[[ Records to use open ]]

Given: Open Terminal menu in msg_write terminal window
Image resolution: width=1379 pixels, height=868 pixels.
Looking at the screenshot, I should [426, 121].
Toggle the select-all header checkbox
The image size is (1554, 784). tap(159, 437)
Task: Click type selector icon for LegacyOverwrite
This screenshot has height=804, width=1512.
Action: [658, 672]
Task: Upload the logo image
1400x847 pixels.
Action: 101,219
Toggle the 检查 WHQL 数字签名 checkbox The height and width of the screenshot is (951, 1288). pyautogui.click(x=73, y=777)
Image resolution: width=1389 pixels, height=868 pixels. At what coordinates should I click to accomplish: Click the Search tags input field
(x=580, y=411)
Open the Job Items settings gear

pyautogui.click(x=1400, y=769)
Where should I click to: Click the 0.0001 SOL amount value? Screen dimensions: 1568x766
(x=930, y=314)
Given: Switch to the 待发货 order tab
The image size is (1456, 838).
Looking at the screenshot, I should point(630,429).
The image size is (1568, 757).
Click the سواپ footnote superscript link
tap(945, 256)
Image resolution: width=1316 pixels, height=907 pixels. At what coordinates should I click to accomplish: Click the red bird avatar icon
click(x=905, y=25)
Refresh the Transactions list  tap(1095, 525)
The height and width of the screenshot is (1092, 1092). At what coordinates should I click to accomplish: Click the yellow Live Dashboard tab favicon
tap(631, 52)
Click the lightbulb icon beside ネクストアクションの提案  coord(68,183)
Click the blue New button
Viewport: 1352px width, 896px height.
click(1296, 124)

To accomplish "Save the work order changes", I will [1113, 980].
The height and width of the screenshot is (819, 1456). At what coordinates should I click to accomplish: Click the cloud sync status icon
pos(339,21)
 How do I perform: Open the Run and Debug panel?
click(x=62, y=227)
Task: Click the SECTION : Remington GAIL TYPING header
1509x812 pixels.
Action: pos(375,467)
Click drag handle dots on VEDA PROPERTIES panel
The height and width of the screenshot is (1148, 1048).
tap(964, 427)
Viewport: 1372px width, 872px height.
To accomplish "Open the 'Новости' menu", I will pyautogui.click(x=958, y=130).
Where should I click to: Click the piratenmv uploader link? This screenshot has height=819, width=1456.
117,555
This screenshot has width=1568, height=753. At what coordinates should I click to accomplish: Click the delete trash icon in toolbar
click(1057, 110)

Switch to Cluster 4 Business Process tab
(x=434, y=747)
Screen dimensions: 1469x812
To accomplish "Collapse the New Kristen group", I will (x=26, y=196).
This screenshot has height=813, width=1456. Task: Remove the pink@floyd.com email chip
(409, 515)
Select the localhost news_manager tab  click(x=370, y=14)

[[ Records to use closed ]]

Problem requirements:
For each line above that includes "will", make a copy.

Your solution:
To accomplish "Save the work order changes", I will [1113, 980].
To accomplish "Open the 'Новости' menu", I will pyautogui.click(x=958, y=130).
To accomplish "Collapse the New Kristen group", I will (x=26, y=196).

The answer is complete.